What to Do When Your Child Doesn’t Use Their Manners
Remember that just like learning any other skill, manners take time to master. So, expect slip-ups—and even resistance. By their nature, kids will test your boundaries to see if they really need to follow the guidelines you set, says Dr. Lavin. Consistency and consequences (as needed) will show them that you are serious. And it simply may take lots of practice and reminders for proper etiquette to become part of who they are.
Offer Prompts
If your child forgets their manners, avoid lecturing or reprimands. Instead, simply state the reason why a specific behavior may not be appreciated and what they should do instead. If your child forgot to greet their grandparent or ask for permission before grabbing an extra cookie, simply offer a reminder. This prompting allows them a chance to rectify the situation—and gives them an opportunity for real-world practice The truth is that they just may have forgotten their manners and need more support before they become proficient at using them. If you make a too big deal about mistakes or give an immediate consequence, you may inadvertently discourage the behavior you want. But if they shift their behavior to follow your expectations, then offering praise will encourage them to put more effort into showing their manners.
Use Consequences
If your child still doesn’t comply when you remind them of your expectations, it’s time to use consequences, says Dr. Lavin. Ideally, the consequence should be linked to the behavior in question. So, if they’re being rude to a friend, then the playdate needs to end. If your teen keeps looking at their phone during dinner, the phone can be taken away. If they are leaving their toys everywhere and not picking them up, the items can be stored away for a set amount of time. Be sure your child knows what the consequences for not using their manners will be.
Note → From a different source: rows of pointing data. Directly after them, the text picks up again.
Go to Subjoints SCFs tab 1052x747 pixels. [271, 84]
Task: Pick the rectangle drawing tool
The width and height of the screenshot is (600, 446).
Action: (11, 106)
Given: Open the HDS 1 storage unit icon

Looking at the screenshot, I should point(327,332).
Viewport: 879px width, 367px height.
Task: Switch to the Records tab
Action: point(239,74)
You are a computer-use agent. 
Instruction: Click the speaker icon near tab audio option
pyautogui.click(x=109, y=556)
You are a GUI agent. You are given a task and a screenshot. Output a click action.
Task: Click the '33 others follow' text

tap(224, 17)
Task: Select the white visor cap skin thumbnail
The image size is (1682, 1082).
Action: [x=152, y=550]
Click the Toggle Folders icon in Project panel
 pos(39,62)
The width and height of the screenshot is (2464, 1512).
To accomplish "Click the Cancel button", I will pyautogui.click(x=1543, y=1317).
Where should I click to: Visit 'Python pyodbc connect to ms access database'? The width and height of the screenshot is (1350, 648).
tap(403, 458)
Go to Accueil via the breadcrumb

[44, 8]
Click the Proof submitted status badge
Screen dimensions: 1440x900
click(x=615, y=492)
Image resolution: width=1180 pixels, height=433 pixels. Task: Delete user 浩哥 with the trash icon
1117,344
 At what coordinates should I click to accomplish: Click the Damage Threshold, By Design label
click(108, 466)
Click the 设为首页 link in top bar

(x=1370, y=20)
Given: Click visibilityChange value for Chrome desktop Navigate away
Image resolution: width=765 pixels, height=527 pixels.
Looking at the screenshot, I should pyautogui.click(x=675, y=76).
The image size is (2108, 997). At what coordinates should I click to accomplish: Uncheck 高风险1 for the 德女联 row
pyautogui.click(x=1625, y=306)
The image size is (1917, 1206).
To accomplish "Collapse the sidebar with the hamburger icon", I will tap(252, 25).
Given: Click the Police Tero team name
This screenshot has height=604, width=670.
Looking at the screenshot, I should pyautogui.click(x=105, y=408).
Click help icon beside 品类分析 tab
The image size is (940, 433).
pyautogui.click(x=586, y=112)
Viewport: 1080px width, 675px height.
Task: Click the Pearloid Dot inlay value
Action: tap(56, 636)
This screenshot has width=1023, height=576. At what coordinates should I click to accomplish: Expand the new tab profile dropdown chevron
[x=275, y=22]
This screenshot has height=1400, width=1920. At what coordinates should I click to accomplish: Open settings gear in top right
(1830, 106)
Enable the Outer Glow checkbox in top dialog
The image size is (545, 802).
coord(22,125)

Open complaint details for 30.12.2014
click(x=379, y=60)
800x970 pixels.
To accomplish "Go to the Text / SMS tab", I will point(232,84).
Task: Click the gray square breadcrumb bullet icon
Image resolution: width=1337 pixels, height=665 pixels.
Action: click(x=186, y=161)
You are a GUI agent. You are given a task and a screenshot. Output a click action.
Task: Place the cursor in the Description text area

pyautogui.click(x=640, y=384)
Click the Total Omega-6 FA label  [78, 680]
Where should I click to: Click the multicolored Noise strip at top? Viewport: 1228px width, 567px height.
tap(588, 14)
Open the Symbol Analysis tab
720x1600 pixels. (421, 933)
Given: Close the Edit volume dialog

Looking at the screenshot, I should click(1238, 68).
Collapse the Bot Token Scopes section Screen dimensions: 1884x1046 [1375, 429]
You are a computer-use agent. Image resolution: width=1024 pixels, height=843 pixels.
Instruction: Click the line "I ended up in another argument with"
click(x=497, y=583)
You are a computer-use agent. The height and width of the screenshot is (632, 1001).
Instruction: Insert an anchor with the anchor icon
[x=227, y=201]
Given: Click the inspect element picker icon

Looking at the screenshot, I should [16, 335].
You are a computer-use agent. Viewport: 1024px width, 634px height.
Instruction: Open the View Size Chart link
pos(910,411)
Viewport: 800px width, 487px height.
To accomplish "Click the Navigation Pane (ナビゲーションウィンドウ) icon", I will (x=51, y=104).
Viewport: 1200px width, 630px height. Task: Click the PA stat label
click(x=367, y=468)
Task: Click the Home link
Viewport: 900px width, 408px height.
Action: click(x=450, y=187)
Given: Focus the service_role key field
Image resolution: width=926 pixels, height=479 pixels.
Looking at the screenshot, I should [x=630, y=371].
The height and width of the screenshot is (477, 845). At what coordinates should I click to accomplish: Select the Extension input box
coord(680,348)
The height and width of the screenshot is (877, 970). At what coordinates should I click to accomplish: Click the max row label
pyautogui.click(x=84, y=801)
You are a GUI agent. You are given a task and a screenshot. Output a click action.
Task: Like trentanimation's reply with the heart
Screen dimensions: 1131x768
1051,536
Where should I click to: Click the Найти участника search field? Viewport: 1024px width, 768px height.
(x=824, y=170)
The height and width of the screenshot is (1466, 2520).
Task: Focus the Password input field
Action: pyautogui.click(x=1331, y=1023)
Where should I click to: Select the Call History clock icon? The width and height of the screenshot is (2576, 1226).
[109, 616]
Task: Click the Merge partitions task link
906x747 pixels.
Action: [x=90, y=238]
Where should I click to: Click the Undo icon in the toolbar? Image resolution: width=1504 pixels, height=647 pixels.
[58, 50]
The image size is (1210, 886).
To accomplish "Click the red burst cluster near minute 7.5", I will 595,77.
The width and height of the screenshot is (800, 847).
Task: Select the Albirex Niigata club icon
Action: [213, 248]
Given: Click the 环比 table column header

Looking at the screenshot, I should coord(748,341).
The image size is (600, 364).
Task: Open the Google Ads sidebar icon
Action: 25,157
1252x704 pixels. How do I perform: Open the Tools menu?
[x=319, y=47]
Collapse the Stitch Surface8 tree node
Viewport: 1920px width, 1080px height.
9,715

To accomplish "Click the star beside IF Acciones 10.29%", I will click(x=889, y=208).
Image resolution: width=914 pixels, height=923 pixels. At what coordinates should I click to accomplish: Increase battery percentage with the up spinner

Then, follow through consistently to provide the message that ignoring good etiquette is not acceptable. Your child may test your resolve, says Dr. Lavin, but eventually, practicing these skills and using consequences can help their manners to become habits.
A Word From Verywell
Teaching kids manners is an important part of parenting. That said, it can be tricky to help your child master all that proper etiquette entails. By using consistent messaging, clear explanations, reminders, and consequences (as needed), you’ll instill good manners that will make you—and your child—proud.